Share

Capther 6

Takdir mempermainkan Clarissa Anastasya, hati gadis itu kini merasa sangat cemas.

Bagaimana jika Helena tahu?

Bagaimana jika sang kakak tidak setuju?

Sepanjang perjalanan, pikiran Clarissa lagi-lagi terkuras memikirkan kemungkinan yang akan terjadi.

Zeland dan David menatapnya yang gelisah sejak tadi. Kedua lelaki itu kini tahu, jika Clarissa punya banyak masalah. 

"Mau makan siang dulu atau langsung menuju ke butik, Tuan?" tanya Tiger memecah keheningan.

Tiger adalah supir sekaligus pengawal yang akan mendampingi Clarissa.

"Butik, siapa yang akan belanja?" tanya David. 

"Nona Clarissa. Nona akan memilih model gaun untuk acara pertunangan, Tuan."

"Apa!" Ketiganya shock mendengarnya.

Zeland menatap Clarissa, wajah gadis itu berubah pias. Tubuhnya gemetar membayangkan apa yang paling di takutinya,  selangkah demi selangkah semakin dekat. Cla frustasi memikirkan bagaimana caranya untuk menggagalkan semua itu.
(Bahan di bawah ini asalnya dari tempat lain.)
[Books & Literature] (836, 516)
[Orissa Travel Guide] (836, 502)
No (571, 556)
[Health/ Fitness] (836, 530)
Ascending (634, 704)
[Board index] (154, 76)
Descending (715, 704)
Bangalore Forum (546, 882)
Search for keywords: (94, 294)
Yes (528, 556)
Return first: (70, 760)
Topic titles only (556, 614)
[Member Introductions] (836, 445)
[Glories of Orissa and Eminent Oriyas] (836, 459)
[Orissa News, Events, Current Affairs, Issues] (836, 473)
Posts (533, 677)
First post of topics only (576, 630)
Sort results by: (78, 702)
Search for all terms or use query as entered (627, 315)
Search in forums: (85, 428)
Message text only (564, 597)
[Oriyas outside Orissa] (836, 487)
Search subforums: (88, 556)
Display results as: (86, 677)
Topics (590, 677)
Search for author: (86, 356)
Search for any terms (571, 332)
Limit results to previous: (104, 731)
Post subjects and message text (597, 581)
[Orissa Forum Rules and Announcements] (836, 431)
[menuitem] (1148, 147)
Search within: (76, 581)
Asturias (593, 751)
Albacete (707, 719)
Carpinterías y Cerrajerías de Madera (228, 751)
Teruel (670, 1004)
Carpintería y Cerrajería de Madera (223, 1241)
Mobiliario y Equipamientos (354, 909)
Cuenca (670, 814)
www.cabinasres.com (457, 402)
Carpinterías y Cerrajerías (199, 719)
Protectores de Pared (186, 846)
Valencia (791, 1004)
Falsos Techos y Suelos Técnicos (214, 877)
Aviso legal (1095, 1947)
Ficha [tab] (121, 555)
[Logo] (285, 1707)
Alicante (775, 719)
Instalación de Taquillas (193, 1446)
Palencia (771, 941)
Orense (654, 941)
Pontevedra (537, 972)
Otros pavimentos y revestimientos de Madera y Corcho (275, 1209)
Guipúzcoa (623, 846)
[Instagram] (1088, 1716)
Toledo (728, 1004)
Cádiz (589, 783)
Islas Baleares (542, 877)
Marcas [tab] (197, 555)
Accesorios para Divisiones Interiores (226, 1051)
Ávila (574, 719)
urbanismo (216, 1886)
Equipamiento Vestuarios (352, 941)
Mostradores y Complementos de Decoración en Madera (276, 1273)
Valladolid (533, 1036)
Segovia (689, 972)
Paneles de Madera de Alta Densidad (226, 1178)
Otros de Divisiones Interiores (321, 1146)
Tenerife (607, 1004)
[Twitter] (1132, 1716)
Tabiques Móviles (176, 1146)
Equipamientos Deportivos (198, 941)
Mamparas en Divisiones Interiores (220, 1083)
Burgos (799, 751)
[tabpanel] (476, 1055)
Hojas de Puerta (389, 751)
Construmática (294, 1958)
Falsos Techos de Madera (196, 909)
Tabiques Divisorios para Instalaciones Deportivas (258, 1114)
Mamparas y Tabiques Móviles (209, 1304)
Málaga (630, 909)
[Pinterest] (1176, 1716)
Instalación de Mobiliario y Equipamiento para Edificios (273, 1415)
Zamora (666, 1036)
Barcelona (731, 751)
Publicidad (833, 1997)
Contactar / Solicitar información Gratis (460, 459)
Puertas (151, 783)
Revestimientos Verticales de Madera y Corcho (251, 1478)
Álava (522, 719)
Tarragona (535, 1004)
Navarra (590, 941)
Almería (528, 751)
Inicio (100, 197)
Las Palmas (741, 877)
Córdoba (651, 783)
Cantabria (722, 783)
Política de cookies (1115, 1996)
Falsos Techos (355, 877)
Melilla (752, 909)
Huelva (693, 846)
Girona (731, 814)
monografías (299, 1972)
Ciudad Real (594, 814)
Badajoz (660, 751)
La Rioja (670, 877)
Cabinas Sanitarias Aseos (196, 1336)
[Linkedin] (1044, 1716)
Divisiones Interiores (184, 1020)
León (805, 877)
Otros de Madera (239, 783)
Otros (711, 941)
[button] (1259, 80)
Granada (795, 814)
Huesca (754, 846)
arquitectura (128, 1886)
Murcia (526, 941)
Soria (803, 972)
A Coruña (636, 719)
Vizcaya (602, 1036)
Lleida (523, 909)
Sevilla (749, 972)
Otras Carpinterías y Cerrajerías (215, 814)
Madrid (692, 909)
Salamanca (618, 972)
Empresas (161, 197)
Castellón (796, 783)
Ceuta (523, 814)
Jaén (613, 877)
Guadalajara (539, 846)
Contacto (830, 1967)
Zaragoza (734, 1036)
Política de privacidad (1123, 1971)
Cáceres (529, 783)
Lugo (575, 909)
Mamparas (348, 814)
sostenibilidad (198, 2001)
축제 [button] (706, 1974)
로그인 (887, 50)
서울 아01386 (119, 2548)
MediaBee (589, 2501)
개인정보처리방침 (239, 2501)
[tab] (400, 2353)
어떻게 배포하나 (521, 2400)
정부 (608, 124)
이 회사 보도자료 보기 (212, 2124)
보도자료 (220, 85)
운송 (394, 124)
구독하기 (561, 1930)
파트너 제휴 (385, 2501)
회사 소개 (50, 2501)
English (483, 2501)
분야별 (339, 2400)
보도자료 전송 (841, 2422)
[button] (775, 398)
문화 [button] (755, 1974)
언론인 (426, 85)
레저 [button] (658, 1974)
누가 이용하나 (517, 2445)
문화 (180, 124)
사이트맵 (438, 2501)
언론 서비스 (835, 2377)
"Tuan Abraham sudah mengatur semuanya,  di harapkan Tuan muda ikut memilih setelan jas serupa dengan warna gaun yang akan di pilih oleh Nona Clarissa."

David tidak bisa menyembunyikan kekesalannya. Dipikiran lelaki itu sekarang adalah. Apa kata orang jika pendamping Abraham Reevand adalah gadis yang baru saja lulus sekolah.

Tanpa di sadari Zeland dan David, air mata membanjiri wajah cantik gadis itu. Impiannya hancur, masa muda akan di habiskan menjadi seorang istri dari lelaki  yang sama sekali tidak di cintainya.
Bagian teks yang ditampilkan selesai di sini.